Past History – Do We Really Have to Worry?

Yes! The Earth has been struck at least once with a large object that produced sudden global extinctions and altered the dynamics of life on the Earth. The extinction of the dinosaurs at the end of the Cretaceous Period was caused by the impact of a 5-10 kilometer asteroid or comet. The 180-300 kilometer Chicxulub crater from that event is buried in the Gulf of Mexico off the Yucatan Peninsula. That impact not only eliminated the dinosaurs, but it devastated many other life forms. Approximately 60% of all Cretaceous species disappeared suddenly (Moore, 2002).

Many other extinction events have been attributed to impacts, but the evidence is less convincing than for the extinctions at the end of the Cretaceous. However, it is well accepted the Chesapeake Bay was produced by an impact 35-36 million years ago, and there is evidence suggesting a role for comet or asteroid impacts in the changes of the Earth in the late Eocene (Tagle, 2004).
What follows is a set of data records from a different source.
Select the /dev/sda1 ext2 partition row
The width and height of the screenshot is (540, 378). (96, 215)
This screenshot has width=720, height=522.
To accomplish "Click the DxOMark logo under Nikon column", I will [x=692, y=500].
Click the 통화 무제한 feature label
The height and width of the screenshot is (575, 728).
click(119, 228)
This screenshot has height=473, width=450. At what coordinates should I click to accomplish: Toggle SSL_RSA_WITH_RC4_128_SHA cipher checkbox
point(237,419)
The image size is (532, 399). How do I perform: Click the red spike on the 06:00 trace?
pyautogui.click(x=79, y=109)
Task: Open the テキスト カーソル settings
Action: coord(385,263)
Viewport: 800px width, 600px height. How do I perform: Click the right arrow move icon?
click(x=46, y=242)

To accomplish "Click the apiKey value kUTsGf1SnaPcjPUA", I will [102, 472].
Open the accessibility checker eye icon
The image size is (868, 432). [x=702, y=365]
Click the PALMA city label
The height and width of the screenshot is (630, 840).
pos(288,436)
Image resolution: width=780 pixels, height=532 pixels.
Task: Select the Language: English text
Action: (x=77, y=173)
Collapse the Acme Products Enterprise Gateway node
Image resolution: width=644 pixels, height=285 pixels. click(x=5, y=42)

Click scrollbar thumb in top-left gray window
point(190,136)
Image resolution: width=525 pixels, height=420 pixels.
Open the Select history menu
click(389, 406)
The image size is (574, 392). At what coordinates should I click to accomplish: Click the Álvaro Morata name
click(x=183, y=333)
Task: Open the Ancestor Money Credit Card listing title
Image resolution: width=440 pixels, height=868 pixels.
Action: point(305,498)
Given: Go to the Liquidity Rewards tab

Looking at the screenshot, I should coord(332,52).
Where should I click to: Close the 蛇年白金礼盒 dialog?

The largest extinction in the Earth’s history took place at the end of the Permian Era approximately 250 million years ago. More than 90% of marine taxa became extinct. The cause for this extinction is vigorously debated, but some claim it was caused by a large impact off the coast of Northwestern Australia (Becker, 2004). The dramatic impact of Comet Shoemaker Levy 9 with Jupiter in July 1994 also provided us with a visual display of what a relatively small object traveling at high speed can produce by its collision with a much larger body.